A Girl Aboard the Titanic: A Survivor’s Story
by Eva Hart, as told to Ron Denney
“Throughout it all the Titanic casts its spell, showing that it cannot be forgotten or ignored even after all these years. Miss Hart does not seek to allay that spell, but to show in her own way that if one is given a life to live it should be lived to the full, without regret, with fortitude, good humour and a sense of public responsibility.”
Even if all you know of RMS Titanic is James Cameron’s 1997 movie about its sinking on her maiden voyage in 1912, you’d have come across Eva Hart, in a scene of a father directing his daughter to hold on to her mother. If you know a bit more of Titanic history you’ll recognize Hart as one of the youngest, and consequently longest-living survivors (d. 1996), and perhaps even as a vocal and persistent critic for much of her adult life of the White Star Line’s recklessness in providing an inadequate quantity of lifeboats. Hart was equally critical of the potential of salvage attempts following the 1985 discovery of the wreck leading to commercial exploitation and desecration of a gravesite.
Eva Miriam Hart MBE says it took her forty years before she could talk openly about the tragedy which she and her mother survived but her father did not. This account is, in fact, the only one from a juvenile eyewitness but the book contains precious little about the incident proper. First published in 1994 and now in its third edition with minor changes it is a biography of her entire life which was forever affected by the events that unfolded in only a few short hours when she was seven. The sinking of the boat and the aftermath make up the smallest portion of the book and anyone expecting great detail or insight will probably be disappointed. Hart’s many recorded interviews over the course of her life offer a great deal more, as does her mother Esther’s 1912 account in her hometown news magazine the Ilford Graphic and elsewhere.
If one were to remove the Titanic angle one would be left with a book about a woman’s life choices and career path, a perfectly worthwhile subject, but not what one would expect based on the title of this edition. It is of course undeniable that the “Shadow of the Titanic” (which was, in fact, the title of the original book and really more indicative of its scope) both cast a pall over Hart’s life and also motivated her (she worked as an industrial welfare officer and Justice of the Peace and did much charity and volunteer work).
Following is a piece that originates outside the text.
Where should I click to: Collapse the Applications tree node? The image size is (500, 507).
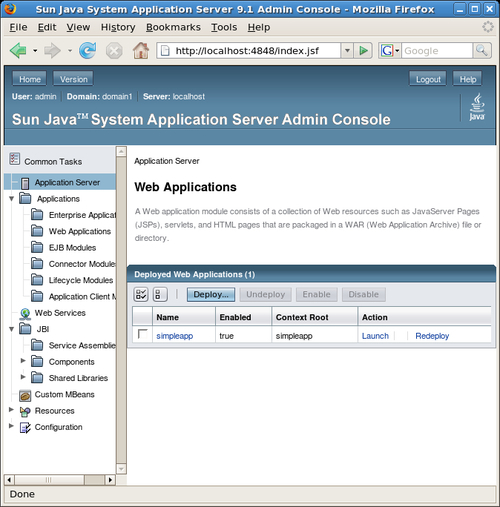(x=12, y=199)
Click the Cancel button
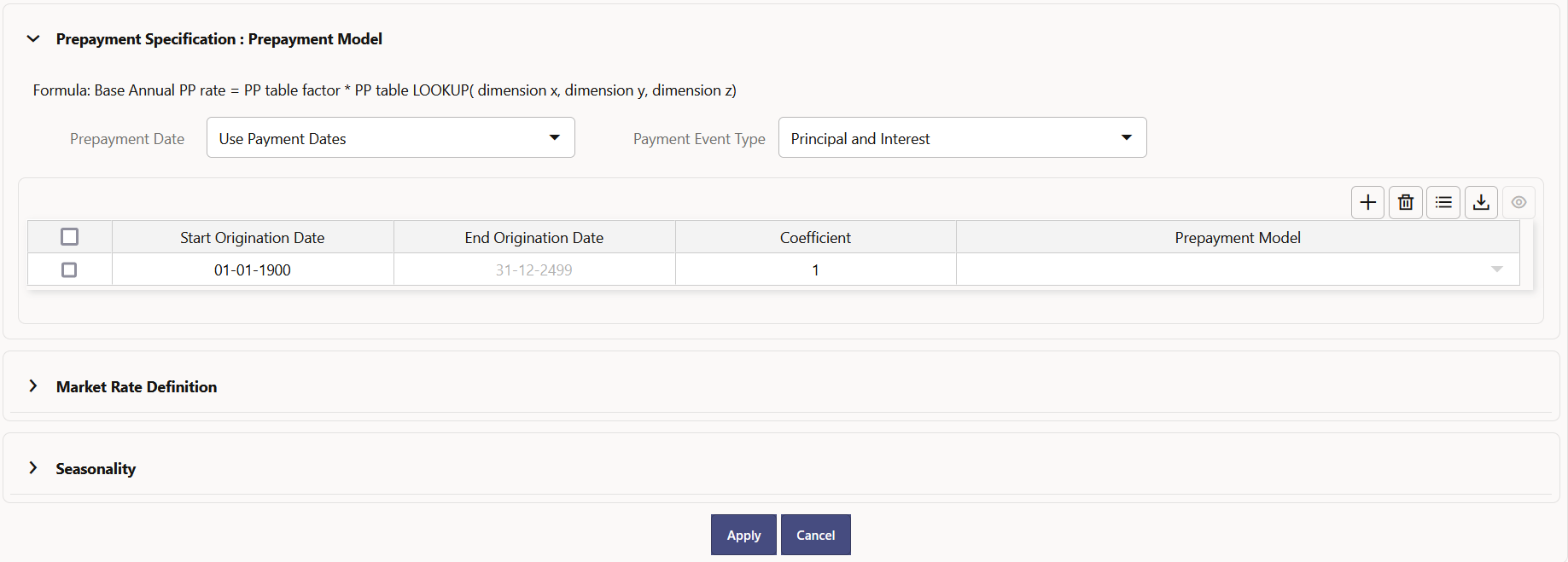This screenshot has width=1568, height=562. [815, 535]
At times the tone sounds a bit self-laudatory and one can only wish—in light of the above quote—that this is merely a function of writing style (or possibly the no-BS attitude that comes with age) and not flawed character.
Denney, for whom this is the first biography among some 20 books on a variety of topics, is a long-time friend and wholly sympathetic chronicler. He says right in the Preface that “the ship and its short existence play a major role in the book, but in only a supporting role. One side of the Titanic disaster that has never been adequately covered has been the aftermath on the people affected by the tragedy and at this late stage that can probably never be fully treated.” This is true, and on that score, Hart’s recollections do paint a picture of her and her mother’s efforts at rebuilding their lives upon returning to England, both in practical and psychological terms.
Sixteen pages of b/w photos and drawings are bundled into a stand-alone section. Appended are an account by an occupant of Hart’s lifeboat excerpted from another book and a brief overview of the three White Star liners Olympic, Titanic, and Britannic. Extensive Bibliography (although it must be realized that the literature is almost immeasurably vast; this same publisher alone has several titles); no Index.